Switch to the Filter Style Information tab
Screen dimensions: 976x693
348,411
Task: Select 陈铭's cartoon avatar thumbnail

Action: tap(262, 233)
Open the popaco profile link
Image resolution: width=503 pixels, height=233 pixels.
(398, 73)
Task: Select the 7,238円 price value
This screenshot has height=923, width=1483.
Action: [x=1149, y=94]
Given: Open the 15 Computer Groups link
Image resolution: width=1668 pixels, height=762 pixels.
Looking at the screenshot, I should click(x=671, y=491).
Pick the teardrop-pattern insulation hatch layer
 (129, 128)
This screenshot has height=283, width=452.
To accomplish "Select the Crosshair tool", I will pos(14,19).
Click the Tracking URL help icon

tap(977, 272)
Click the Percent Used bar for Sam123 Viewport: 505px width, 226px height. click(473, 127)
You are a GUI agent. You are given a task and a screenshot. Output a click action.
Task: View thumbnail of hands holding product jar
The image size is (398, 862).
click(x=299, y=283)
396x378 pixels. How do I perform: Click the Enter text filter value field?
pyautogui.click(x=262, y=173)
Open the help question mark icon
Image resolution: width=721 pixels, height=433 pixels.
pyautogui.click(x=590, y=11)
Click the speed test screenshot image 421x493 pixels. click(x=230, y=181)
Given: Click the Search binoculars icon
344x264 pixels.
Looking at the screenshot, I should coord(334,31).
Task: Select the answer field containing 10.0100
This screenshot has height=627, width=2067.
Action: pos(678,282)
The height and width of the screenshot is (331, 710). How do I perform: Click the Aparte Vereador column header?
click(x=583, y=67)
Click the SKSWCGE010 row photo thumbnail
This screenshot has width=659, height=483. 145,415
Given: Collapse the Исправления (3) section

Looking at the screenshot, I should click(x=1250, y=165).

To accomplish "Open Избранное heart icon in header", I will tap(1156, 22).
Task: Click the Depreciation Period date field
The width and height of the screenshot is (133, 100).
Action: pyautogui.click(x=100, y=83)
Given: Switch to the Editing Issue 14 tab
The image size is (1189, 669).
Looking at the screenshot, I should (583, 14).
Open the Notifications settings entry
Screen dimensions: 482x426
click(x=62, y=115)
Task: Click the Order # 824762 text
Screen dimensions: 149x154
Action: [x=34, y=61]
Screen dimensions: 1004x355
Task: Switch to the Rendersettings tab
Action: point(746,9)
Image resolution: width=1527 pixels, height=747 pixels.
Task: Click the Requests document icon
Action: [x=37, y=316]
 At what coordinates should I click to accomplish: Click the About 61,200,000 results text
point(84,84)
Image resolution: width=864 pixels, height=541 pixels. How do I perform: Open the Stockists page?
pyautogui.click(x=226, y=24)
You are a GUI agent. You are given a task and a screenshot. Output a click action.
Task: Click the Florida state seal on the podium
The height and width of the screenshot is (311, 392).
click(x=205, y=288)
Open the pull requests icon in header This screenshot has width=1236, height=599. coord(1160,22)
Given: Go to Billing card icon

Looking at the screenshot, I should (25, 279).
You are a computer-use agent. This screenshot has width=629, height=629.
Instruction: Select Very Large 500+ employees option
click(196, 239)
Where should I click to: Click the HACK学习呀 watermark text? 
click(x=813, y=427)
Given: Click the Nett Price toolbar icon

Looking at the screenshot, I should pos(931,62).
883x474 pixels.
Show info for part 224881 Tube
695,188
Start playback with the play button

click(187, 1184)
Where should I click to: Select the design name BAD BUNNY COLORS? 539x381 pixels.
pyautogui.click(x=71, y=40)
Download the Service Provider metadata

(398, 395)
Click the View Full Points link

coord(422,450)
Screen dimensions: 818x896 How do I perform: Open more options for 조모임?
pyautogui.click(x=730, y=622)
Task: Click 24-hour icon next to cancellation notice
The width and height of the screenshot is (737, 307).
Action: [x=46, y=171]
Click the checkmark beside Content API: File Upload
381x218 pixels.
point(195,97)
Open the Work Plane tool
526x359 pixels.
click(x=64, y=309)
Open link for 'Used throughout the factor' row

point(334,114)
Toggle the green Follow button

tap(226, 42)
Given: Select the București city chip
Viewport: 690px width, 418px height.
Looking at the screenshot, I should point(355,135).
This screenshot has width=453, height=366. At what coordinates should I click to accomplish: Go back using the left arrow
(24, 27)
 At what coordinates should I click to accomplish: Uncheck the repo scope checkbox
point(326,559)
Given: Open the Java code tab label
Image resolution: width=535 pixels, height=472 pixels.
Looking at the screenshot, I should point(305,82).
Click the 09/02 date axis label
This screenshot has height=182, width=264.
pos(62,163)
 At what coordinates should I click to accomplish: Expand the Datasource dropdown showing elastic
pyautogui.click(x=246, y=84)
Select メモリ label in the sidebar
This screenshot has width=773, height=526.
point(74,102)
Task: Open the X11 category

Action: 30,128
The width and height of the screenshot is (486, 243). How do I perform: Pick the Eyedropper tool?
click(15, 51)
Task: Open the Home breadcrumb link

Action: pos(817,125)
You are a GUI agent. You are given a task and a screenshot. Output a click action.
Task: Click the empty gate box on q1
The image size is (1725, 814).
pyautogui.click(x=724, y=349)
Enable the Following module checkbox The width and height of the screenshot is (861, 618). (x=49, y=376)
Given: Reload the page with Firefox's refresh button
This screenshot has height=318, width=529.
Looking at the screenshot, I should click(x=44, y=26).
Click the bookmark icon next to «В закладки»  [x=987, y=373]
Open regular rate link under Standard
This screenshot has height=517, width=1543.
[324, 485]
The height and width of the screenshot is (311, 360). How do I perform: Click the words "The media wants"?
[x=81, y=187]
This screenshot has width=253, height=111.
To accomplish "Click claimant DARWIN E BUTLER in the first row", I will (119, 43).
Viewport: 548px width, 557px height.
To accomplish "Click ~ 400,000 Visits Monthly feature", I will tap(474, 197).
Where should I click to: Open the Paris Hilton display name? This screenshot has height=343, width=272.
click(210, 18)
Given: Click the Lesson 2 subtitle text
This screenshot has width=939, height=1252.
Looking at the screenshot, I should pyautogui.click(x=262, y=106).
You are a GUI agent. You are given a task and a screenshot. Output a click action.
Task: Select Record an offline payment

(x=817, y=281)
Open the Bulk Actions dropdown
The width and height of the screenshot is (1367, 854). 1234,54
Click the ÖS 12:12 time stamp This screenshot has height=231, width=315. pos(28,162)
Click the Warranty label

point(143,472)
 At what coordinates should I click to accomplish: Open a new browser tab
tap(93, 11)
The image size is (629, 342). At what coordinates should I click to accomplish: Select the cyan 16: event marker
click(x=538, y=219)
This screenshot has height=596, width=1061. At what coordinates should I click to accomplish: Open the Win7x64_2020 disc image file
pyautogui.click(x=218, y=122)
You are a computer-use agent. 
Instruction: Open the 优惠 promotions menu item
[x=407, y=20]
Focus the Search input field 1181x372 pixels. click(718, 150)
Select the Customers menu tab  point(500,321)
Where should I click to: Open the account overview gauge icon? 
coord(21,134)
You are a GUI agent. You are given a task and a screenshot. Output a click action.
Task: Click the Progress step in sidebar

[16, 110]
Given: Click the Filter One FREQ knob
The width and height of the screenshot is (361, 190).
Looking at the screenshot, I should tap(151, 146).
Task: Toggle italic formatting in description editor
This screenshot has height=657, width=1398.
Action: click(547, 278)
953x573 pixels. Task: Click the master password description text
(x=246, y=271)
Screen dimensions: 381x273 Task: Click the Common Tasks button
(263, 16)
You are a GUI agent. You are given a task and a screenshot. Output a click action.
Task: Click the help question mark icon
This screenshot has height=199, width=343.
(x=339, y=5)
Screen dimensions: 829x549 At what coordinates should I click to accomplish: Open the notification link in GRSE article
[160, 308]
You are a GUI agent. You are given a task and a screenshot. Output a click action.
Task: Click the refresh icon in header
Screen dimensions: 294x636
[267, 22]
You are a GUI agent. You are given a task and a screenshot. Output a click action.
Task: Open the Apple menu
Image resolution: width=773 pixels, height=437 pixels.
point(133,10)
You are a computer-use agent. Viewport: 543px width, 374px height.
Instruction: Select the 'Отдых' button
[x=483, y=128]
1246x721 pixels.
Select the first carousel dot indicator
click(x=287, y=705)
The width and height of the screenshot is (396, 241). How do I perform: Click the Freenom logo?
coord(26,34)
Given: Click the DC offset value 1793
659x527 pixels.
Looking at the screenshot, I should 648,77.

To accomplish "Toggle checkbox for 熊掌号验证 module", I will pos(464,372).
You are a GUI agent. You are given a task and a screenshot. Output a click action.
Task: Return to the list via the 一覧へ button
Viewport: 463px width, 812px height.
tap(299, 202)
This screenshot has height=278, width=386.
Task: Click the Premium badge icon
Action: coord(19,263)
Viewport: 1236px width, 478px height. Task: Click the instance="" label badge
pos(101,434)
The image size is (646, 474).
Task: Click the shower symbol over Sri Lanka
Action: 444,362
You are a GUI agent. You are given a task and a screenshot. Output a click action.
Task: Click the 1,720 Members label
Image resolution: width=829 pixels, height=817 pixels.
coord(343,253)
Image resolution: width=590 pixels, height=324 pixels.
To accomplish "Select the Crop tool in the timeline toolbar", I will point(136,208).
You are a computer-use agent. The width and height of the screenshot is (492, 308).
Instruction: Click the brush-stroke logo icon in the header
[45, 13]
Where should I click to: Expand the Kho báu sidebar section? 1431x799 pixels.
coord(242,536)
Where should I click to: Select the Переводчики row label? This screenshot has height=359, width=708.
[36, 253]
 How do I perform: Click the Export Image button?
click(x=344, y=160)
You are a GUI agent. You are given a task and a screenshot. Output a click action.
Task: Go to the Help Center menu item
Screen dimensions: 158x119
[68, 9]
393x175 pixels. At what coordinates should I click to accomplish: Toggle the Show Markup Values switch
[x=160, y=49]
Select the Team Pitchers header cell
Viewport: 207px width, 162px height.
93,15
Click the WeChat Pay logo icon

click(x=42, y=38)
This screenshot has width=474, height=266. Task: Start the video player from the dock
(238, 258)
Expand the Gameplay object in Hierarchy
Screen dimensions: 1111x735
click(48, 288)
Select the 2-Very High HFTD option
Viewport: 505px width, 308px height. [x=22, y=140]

TASK TO CARRY OUT:
Beginning with the opening line above, retype the records exactly through the line with "This screenshot has height=283, width=452.", both ends included.

ANSWER TO THE PROBLEM:
Switch to the Filter Style Information tab
Screen dimensions: 976x693
348,411
Task: Select 陈铭's cartoon avatar thumbnail

Action: tap(262, 233)
Open the popaco profile link
Image resolution: width=503 pixels, height=233 pixels.
(398, 73)
Task: Select the 7,238円 price value
This screenshot has height=923, width=1483.
Action: [x=1149, y=94]
Given: Open the 15 Computer Groups link
Image resolution: width=1668 pixels, height=762 pixels.
Looking at the screenshot, I should click(x=671, y=491).
Pick the teardrop-pattern insulation hatch layer
 (129, 128)
This screenshot has height=283, width=452.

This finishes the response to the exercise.